▸ **Texte d'étude**:
***
Reporters : Vous observez depuis plusieurs années les mouvements sociaux en Algérie. Quelle analyse faites-vous de celui mené actuellement par les médecins résidents ? 

 

Nacer Djabi : L’observation que je ferai concerne les syndicats autonomes. Il y a chez eux une vigueur et un dynamisme indiscutable. Cela s’explique entre autres par le fait que leurs directions respectives estiment qu’ils sont aujourd’hui en bonne position pour faire avancer leurs revendications socioprofessionnelles. Ils sont persuadés que le temps de négociation actuel est le plus propice et cherchent donc à l’exploiter au maximum. Ces syndicats brillent également par leur jeunesse et leur expérience relativement courte même si certains d’entre eux sont sur le terrain depuis une vingtaine d’années. Certaines corporations comme celle des médecins résidents ont, pour elles, l’atout de l’utilité et d’intervenir dans un secteur où le chômage n’existe pratiquement pas, alors que le marché du travail, dans la santé pour préciser mes propos, a plus que jamais besoin d’eux. Cela les met dans un rapport de force favorable par rapport au gouvernement et ne craignent pas l’effet de représailles comme chez d’autres groupes socioprofessionnels où la courbe du chômage est importante.
***
▸ **Données fournies**:
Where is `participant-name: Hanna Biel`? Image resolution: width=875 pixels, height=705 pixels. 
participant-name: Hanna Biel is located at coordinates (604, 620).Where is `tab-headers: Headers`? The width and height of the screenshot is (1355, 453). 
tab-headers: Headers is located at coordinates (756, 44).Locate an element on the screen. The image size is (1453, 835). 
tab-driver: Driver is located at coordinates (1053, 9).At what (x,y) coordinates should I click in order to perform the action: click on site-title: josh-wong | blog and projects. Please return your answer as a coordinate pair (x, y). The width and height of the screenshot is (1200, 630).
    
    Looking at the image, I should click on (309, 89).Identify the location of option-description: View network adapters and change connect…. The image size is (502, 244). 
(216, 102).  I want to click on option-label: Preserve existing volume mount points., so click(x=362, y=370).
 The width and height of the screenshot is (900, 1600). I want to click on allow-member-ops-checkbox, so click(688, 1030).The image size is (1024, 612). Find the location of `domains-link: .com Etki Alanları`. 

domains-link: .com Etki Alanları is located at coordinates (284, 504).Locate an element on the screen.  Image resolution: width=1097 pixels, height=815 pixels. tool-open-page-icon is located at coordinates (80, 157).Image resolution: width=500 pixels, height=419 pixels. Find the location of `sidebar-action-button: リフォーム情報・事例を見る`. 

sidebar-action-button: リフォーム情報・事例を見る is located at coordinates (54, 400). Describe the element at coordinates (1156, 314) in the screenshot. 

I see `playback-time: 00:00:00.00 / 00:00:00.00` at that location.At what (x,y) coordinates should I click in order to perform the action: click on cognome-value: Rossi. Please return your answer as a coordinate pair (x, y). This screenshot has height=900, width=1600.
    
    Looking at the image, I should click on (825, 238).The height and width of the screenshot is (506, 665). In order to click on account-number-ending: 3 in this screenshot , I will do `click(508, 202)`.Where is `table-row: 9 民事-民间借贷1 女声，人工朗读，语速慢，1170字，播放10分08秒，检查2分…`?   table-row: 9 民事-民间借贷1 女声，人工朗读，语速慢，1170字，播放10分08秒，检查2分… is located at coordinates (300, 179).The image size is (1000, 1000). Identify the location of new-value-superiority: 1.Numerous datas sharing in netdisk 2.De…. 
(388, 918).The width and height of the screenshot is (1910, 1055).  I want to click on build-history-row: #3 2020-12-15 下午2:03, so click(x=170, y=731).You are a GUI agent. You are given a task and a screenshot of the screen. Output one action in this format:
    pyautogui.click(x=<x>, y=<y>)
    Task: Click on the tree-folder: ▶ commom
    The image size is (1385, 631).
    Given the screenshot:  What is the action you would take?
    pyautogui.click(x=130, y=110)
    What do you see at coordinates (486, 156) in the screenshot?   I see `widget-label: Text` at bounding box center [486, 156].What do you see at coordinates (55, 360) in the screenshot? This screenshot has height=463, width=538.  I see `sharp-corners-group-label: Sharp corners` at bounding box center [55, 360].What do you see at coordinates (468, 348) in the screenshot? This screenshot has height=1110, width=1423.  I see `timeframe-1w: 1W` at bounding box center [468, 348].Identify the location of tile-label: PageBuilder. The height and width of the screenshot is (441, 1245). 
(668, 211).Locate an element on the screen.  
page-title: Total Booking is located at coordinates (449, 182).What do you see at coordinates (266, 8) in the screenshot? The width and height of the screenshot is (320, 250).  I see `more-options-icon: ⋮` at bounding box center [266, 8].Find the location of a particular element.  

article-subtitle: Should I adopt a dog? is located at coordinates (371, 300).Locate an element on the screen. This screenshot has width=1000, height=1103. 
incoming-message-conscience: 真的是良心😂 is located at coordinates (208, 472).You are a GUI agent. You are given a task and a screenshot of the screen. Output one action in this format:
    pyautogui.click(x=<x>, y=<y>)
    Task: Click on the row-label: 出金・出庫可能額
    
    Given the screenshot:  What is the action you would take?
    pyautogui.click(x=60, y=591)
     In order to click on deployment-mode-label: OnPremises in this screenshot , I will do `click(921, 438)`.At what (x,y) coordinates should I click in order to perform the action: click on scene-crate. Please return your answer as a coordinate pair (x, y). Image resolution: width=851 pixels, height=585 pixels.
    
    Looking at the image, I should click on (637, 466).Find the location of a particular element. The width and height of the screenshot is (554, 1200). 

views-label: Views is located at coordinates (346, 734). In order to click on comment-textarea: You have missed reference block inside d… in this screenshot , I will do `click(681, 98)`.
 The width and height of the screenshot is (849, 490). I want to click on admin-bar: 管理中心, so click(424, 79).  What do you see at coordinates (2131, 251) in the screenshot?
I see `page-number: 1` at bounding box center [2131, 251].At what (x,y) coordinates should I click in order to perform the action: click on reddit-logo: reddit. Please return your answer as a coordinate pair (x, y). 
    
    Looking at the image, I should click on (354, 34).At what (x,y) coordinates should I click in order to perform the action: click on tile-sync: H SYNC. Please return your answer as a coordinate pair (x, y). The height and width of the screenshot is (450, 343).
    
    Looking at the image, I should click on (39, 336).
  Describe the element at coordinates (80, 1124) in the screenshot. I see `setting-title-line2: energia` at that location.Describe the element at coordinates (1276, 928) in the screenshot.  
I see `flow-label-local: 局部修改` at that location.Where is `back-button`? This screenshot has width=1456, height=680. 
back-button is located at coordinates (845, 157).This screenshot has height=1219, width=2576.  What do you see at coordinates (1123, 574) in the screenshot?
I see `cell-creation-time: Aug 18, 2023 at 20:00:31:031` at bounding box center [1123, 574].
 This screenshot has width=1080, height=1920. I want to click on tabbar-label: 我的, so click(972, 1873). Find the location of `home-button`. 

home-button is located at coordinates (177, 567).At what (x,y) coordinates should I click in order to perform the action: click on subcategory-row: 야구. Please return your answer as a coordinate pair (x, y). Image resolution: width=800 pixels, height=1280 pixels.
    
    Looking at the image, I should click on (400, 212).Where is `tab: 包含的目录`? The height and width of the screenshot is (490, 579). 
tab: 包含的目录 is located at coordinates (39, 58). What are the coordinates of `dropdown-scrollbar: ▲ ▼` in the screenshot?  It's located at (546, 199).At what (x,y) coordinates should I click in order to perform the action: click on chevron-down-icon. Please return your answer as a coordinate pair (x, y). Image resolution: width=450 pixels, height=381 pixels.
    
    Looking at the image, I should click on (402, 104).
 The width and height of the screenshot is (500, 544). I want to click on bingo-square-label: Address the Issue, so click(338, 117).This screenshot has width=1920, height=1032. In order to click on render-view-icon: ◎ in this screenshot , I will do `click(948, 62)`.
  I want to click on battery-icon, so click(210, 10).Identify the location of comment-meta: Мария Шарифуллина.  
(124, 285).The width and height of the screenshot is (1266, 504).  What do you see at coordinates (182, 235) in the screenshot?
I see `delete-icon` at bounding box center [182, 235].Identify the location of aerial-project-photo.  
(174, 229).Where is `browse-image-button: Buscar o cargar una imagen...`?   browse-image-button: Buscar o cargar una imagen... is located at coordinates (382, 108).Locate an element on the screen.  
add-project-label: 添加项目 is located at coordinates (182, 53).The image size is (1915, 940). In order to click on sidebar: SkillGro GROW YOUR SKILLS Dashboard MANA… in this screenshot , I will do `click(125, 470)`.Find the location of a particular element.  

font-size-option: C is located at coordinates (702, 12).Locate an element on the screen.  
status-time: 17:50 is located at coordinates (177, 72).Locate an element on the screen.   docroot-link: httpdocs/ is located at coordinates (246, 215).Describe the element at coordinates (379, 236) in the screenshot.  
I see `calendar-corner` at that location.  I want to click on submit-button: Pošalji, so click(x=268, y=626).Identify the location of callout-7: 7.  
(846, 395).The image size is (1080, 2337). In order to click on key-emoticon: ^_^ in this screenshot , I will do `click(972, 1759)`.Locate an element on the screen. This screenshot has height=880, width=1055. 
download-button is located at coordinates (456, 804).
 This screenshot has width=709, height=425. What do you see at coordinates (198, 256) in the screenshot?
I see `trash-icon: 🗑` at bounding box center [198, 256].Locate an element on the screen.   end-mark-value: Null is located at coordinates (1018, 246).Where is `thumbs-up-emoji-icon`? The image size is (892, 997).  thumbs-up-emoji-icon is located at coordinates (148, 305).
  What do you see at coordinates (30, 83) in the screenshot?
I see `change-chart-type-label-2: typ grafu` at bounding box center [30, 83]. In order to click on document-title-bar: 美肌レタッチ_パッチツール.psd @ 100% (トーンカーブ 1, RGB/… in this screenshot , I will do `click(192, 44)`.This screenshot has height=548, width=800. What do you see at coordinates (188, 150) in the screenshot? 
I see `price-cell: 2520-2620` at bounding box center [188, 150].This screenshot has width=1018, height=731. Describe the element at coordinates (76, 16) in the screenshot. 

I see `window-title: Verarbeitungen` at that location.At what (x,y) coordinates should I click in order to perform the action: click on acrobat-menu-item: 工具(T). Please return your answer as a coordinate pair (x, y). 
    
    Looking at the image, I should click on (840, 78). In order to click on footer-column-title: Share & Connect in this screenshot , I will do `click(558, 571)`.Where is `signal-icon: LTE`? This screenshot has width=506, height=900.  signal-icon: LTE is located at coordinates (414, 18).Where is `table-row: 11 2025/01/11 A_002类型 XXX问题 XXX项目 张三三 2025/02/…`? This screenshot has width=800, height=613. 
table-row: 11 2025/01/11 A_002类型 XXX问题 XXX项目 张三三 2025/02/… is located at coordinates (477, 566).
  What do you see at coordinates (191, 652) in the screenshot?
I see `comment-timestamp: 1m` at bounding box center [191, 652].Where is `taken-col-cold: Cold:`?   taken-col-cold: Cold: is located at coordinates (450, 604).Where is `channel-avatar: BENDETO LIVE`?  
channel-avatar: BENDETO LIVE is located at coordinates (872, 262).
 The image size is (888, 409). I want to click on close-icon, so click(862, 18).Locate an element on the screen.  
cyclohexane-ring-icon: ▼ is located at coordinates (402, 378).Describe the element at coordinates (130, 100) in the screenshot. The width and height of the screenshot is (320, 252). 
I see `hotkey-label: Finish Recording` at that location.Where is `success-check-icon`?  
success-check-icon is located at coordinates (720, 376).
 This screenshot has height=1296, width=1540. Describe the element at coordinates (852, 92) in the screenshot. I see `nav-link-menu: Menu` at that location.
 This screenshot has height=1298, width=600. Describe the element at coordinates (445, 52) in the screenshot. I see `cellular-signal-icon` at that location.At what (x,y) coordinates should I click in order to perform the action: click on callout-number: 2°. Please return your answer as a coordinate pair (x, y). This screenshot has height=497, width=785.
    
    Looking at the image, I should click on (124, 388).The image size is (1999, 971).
***
▸ **Consignes**:
A) D'après le texte d'étude, depuis combien de temps certains syndicats autonomes sont-ils sur le terrain ?
B) Ces affirmations concordent-elles avec le texte d'étude ? Pour chacune, répondez par oui ou par non et citez les mots du texte qui tranchent.
(i) Les syndicats autonomes manquent de dynamisme.
(ii) Dans le secteur où interviennent les médecins résidents, le chômage n'existe pratiquement pas.
(iii) Les syndicats jugent le temps de négociation actuel défavorable.
C) Recopiez dans le texte d'étude le passage qui s'ouvre sur les mots contenant « Reporters : Vous » et se clôt sur « médecins résidents ? ».

▸ **Réponses**:
A) Depuis une vingtaine d'années.

B)
(i) Non : « Il y a chez eux une vigueur et un dynamisme indiscutable. »
(ii) Oui : « intervenir dans un secteur où le chômage n’existe pratiquement pas »
(iii) Non : « Ils sont persuadés que le temps de négociation actuel est le plus propice »

C)
Reporters : Vous observez depuis plusieurs années les mouvements sociaux en Algérie. Quelle analyse faites-vous de celui mené actuellement par les médecins résidents ?